In a vacuum, a six-week HR timeline is standard corporate procedure. But in the modern landscape of college basketball, that timeline is a massive hurdle because of the newly accelerated Transfer Portal window instituted by the NCAA.
The 15-Day Transfer Portal window
Players cannot officially enter their names into the Transfer Portal until April 7th. However, anyone paying attention knows that backdoor deals are already being orchestrated, and agents are prematurely announcing their clients’ intentions to leave. It is an unregulated mess, but it is the reality of the sport.
That April 7th opening is the first major date to circle on your calendar.
Once the portal opens, it remains active for exactly 15 days. When that window slams shut, no new names can enter. There are no graduate exemptions or special loopholes for late decisions. If a player plans on transferring, they must formally notify their current school before that 15-day window expires on April 21st at 11:59 PM. If they miss the deadline, they are stuck.
Mark Pope has to have his staff aligned, his evaluations complete, and his recruiting pitches perfected before that window opens. It is indeed a very short clock as the coaching staff looks to change drastically.
Once the dust from the transfer portal finally settles, the new-look Wildcats will quickly hit the floor.

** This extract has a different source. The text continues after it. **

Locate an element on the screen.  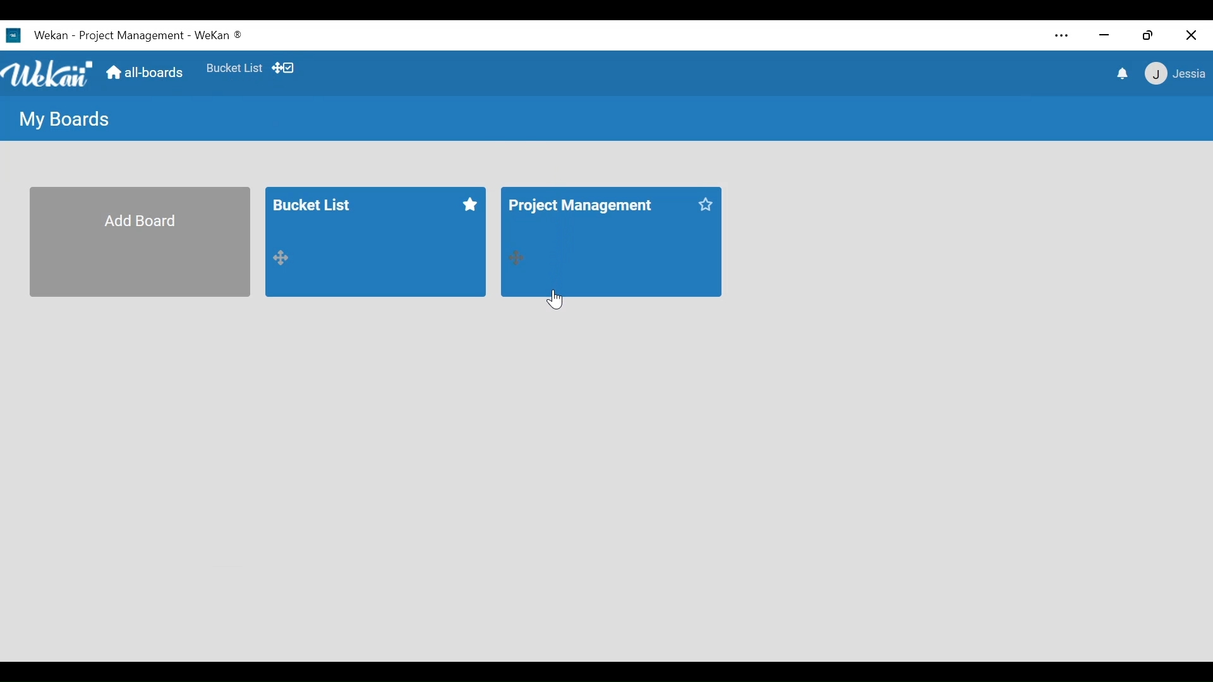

Official mid-June practices will tip off the summer schedule, but Pope recently hinted that an international offseason trip is currently in the works. Per NCAA rules, college basketball programs are only allowed to take these foreign exhibition tours once every four years.
If the trip gets finalized, BBN will get a highly anticipated, early look at this brand-new roster competing against actual opponents long before Big Blue Madness in the fall.
Needless to say, it is going to be an incredibly busy, high-stakes few months in Lexington.
Any guesses on where Pope and company plan on going? And do you like the new Transfer Portal window?